Recently a few different opportunities have surfaced around data collection during the requisition, procurement and payment processes. Oracle provides some unique tools at each stage that can help.
At the Requisition level, you can set up DFFs, at the Header or Line level, and even control whether these flow down to the Purchase Order automatically.
A DFF can be global, where it appears for every single requisition, or be Context Sensitive, where users have to make a selection for the type of values, before they are presented with the options. The challenge with DFF’s is curating them to the experience. If you make it Global, then all requesters on all requisitions will see the values. If you make them context sensitive, then you rely on users to view and select the right context, very easy for them to forget.
Another option is an Information Template. These are built on the DFF architecture, but they are able to be associated to a Smart Form, Item, or Purchasing Category. This helps you to enforce that they are used, but comes with one glaring limitation: Punchouts.
Smart Forms are a great way to have users enter Non Catalog requisitions without using the Non Catalog Request feature. You can default values and limit the data required, and give them useful names to help users find the right form for their special request; and you can put the Information Template at the bottom.
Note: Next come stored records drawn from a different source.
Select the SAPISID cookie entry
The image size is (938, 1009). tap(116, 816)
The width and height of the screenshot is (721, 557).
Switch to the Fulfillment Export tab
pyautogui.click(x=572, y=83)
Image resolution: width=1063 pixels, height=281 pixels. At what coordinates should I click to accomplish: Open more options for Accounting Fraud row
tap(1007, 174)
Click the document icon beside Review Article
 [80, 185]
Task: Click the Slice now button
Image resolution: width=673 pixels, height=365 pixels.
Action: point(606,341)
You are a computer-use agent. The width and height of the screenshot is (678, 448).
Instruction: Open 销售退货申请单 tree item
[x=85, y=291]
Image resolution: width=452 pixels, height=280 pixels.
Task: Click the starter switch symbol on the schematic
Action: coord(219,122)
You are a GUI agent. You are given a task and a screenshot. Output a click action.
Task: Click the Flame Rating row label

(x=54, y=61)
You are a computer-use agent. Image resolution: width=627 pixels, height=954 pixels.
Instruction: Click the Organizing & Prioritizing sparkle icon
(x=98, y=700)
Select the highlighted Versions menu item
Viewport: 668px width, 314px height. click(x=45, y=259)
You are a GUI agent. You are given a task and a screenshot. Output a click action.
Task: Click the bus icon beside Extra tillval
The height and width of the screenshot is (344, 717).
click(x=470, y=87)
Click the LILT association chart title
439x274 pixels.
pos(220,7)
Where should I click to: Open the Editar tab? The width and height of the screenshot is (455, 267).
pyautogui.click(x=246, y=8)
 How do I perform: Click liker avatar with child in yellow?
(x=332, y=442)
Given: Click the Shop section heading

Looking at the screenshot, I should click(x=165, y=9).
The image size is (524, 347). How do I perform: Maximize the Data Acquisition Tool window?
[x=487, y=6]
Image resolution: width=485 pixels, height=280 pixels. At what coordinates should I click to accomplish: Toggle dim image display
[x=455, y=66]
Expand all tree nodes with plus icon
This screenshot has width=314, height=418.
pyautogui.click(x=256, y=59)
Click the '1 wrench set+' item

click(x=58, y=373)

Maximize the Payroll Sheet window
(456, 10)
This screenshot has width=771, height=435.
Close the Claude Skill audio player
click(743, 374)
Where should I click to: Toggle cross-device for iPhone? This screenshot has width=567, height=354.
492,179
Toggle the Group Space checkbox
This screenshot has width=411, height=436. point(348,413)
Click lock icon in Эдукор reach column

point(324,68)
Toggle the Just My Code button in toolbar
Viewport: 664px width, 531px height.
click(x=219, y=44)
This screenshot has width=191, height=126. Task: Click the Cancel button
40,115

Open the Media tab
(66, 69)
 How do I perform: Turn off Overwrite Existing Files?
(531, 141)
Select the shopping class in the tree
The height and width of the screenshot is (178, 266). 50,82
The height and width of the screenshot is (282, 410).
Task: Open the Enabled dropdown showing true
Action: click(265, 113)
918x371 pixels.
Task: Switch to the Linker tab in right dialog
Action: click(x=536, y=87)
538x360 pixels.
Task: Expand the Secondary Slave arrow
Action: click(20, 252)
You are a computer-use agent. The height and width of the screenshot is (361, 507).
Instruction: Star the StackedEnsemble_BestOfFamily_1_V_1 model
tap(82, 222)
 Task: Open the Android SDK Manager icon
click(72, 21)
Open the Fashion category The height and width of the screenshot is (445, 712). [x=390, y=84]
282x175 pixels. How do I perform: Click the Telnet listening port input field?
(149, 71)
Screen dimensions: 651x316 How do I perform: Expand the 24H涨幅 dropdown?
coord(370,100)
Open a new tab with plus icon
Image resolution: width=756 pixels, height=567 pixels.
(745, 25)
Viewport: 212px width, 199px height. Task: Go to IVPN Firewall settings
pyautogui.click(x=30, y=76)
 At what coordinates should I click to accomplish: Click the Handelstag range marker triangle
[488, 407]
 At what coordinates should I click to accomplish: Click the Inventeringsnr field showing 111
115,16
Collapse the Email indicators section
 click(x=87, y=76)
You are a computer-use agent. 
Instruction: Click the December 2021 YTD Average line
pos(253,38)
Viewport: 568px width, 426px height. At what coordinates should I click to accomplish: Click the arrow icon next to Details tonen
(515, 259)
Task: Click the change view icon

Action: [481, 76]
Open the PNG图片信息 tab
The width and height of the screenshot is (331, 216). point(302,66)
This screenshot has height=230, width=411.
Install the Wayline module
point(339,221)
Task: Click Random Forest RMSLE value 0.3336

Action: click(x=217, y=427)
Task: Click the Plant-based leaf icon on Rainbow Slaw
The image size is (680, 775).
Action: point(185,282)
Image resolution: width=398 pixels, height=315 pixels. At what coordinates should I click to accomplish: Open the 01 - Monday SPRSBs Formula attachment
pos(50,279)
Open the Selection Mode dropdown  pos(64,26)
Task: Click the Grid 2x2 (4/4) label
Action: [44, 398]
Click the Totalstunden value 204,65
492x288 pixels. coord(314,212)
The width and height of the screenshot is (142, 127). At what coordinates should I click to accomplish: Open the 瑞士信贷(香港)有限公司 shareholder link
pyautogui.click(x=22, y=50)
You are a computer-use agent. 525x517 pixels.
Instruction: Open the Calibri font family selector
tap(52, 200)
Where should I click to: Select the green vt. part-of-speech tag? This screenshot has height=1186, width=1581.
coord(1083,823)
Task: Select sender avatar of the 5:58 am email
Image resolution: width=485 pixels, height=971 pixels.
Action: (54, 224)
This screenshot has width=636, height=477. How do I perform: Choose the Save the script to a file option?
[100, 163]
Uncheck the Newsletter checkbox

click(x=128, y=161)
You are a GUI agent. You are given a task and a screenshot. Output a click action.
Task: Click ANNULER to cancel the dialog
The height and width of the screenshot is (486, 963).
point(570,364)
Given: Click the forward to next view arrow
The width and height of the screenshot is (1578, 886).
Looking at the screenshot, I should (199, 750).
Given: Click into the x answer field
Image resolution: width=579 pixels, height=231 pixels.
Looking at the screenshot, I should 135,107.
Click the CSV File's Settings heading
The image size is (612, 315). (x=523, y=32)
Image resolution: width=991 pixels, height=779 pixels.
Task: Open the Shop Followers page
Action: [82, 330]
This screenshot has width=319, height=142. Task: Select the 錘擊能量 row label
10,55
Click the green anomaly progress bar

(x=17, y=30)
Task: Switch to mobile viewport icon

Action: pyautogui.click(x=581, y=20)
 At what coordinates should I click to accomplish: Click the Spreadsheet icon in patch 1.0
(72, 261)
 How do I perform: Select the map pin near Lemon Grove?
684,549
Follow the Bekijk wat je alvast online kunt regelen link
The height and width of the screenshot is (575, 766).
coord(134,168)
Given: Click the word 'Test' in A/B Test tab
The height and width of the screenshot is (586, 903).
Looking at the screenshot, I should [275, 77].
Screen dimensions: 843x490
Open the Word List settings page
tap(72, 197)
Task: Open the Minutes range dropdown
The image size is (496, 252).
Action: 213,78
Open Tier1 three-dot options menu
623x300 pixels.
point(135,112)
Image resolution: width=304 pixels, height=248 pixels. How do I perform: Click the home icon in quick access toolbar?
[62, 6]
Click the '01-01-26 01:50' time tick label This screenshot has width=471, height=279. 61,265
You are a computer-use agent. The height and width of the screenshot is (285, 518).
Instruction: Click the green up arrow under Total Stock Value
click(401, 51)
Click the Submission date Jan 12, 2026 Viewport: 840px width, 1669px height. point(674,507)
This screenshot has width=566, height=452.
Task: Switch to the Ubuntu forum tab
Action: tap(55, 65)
Punchouts are a direct link to the supplier’s site to search and order items, which are then brought back and added to the Oracle Requisition. Information Templates can only be put here if they are associated to the purchasing category; and usually you are mapping a supplier’s UNSPSC category back to your internal category. The Information Template could be associated to all of those categories as required, but then it would also appear for catalog purchases of the same categories, which may not be the desired outcome.
As the application ships, neither DFF’s nor Information Template values are included in the Approval Notification. DFF’s are available for the approval notification routing, but Information Templates are not. DFFs are in the data model, so they are easy to add to the notification, while Information Templates must be added to the data model. Not impossible, just extra steps that must be taken, and you should always take care that you are doing it because it supports the business process.
At the Purchase Order level, you still have the option to use DFFs, with similar limitations as a Requisition regarding how to ensure the right values are presented to the user.
However, instead of Information Templates, Oracle has recently added a new tool called Compliance Checklists, which brilliantly makes use of the Supplier Qualification Management architecture to create a checklist. Fundamentally, this is a Questionnaire using Questions and Question Branching and Acceptable Responses–all very understandable to an SQM power user but maybe new to your buyers. They will need an update to their Procurement Agent access in order to use these.
The flow is that a buyer will go create a compliance checklist, then on the purchase order, they associate the PO to the checklist. It is a 1:1 mapping; one checklist per PO, one PO per checklist.
Where this solution falls short is in making sure that the Buyer is filling out the correct checklist template, and in routing the checklist to the right team. While you can use checklist status as an approval attribute, this downstream rule is not as handy as an inline validation to ensure the PO has the right checklist template. And, Oracle is relying on the Buyer to fill out the checklist.
Oracle should combine the concepts: Drop the Information Template model and shift all information capture to the SQM model being used in Compliance Checklists. It is more robust than DFF architecture because of question branching, LOV functions with radio buttons to select multiple values, and the ability to make attachments mandatory based on response type, and it should be simple to expand this already re-cycled function to the new area.
Then, add the association features of Information Templates to SQM functions, similar to the validation rules that determine which questionnaires are added to a supplier registration request, and allow us to associate checklists to Smart Forms, Items, Categories, and add Punchouts to the list. It would also be good to have validations based on project details like funding source, and the spend against overhead cost centers, for federal grant purchases. Finally, give us the ability to route a questionnaire to internal users, similar to SQM, so that a checklist could be generated at the requisition or PO level, and routed to a user to fill and send back, instead of relying on the buyer to gather the data.
This addition would make Oracle a powerful tool for all purchasing types, but especially for higher education grants based purchases, where competitors have an easy advantage to sell.